Reliable application of machine learning-based decision systems in the wild is one of the major challenges currently investigated by the field. A large portion of established approaches aims to detect erroneous predictions by means of assigning confidence scores. This confidence may be obtained by either quantifying the model's predictive uncertainty, learning explicit scoring functions, or assessing whether the input is in line with the training distribution. Curiously, while these approaches all state to address the same eventual goal of detecting failures of a classifier upon real-world application, they currently constitute largely separated research fields with individual evaluation protocols, which either exclude a substantial part of relevant methods or ignore large parts of relevant failure sources. In this work, we systematically reveal current pitfalls caused by these inconsistencies and derive requirements for a holistic and realistic evaluation of failure detection. To demonstrate the relevance of this unified perspective, we present a large-scale empirical study for the first time enabling benchmarking confidence scoring functions w.r.t. all relevant methods and failure sources. The revelation of a simple softmax response baseline as the overall best performing method underlines the drastic shortcomings of current evaluation in the abundance of publicized research on confidence scoring. Code and trained models are at https://github.com/IML-DKFZ/fd-shifts.

1. INTRODUCTION

"Neural network-based classifiers may silently fail when the test data distribution differs from the training data. For critical tasks such as medical diagnosis or autonomous driving, it is thus essential to detect incorrect predictions based on an indication of whether the classifier is likely to fail". Such or similar mission statements prelude numerous publications in the fields of misclassification detection (MisD) (Corbière et al., 2019; Hendrycks and Gimpel, 2017; Malinin and Gales, 2018) , Out-of-Distribution detection (OoD-D) (Fort et al., 2021; Winkens et al., 2020; Lee et al., 2018; Hendrycks and Gimpel, 2017; DeVries and Taylor, 2018; Liang et al., 2018) , selective classification (SC) (Liu et al., 2019; Geifman and El-Yaniv, 2019; 2017) , and predictive uncertainty quantification (PUQ) (Ovadia et al., 2019; Kendall and Gal, 2017) , hinting at the fact that all these approaches aim towards the same eventual goal: Enabling safe deployment of classification systems by means of failure detection, i.e. the detection or filtering of erroneous predictions based on ranking of associated confidence scores.
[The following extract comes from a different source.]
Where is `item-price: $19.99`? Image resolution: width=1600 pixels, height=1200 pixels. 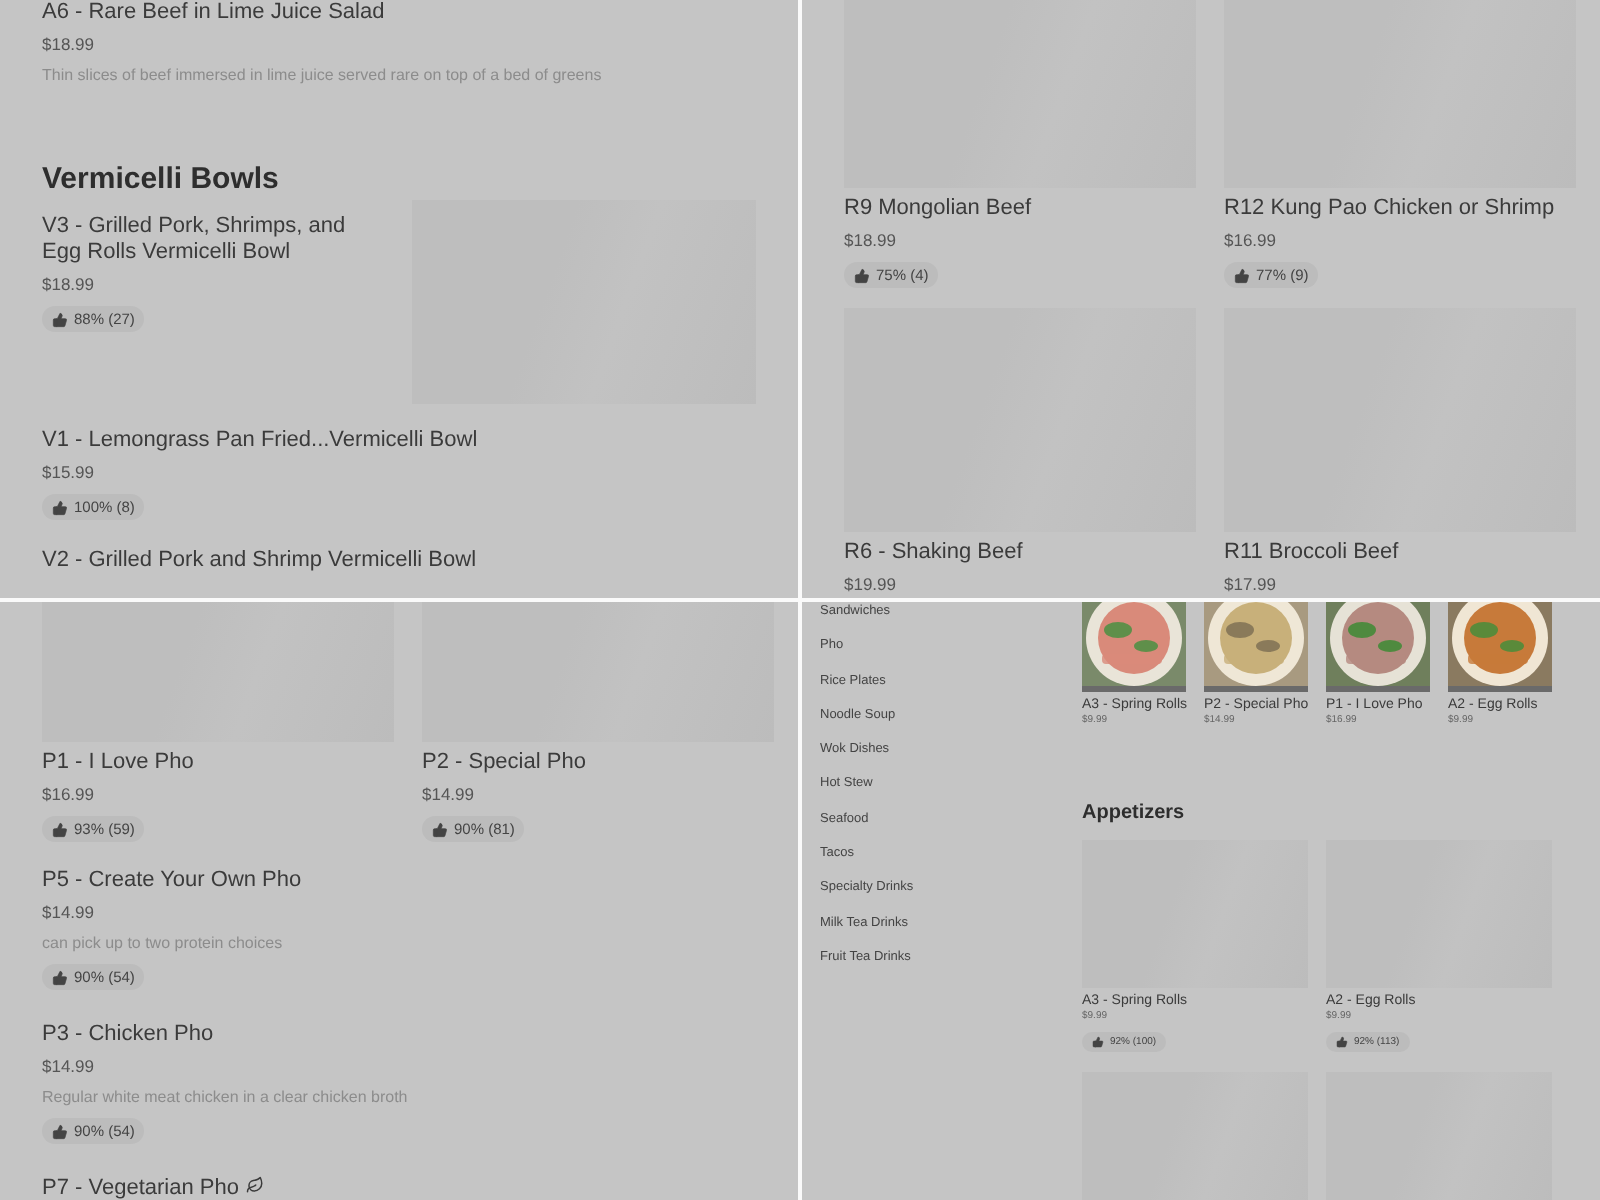
item-price: $19.99 is located at coordinates (871, 585).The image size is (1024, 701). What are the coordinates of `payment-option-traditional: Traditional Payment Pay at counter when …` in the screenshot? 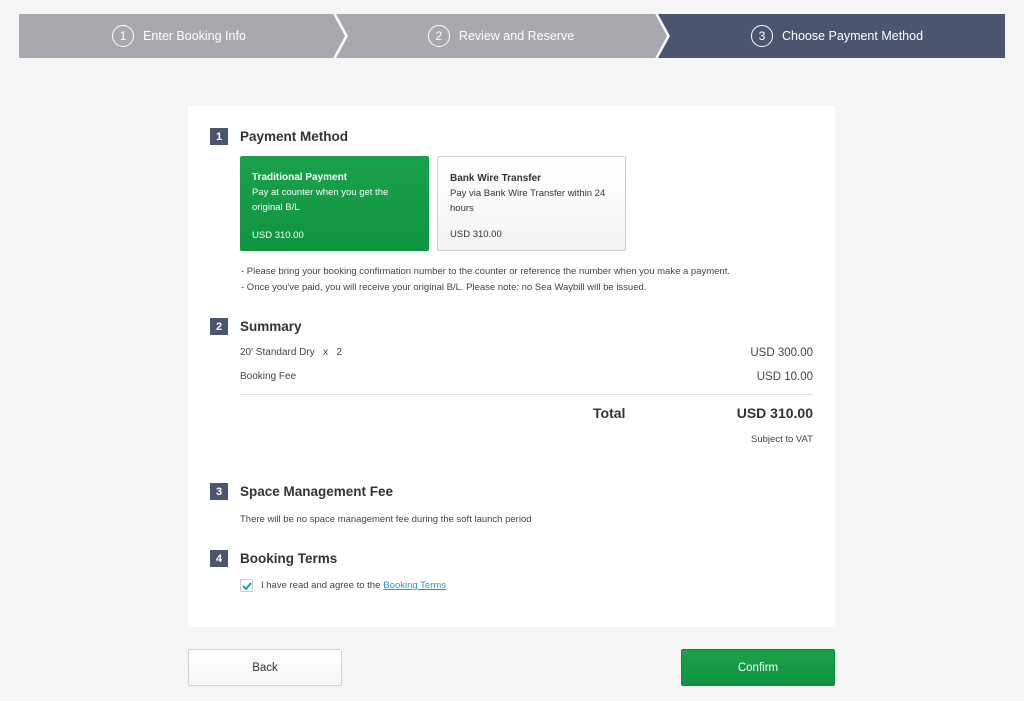 It's located at (334, 204).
In this context, any function whose continuous output aims to separate a classifier's failures from correct predictions can be interpreted as a confidence scoring function (CSF) and represents a valid approach to the stated goal. This holistic perspective on failure detection reveals extensive shortcomings in current evaluation protocols, which constitute major bottlenecks in progress toward the goal of making classifiers suitable for application in real-world scenarios. Our work is an appeal to corresponding communities to reflect on current practices and provides a technical deduction of a unified evaluation protocol, a list of empirical insights based on a large-scale study, as well as hands-on recommendations for researchers to catalyze progress in the field.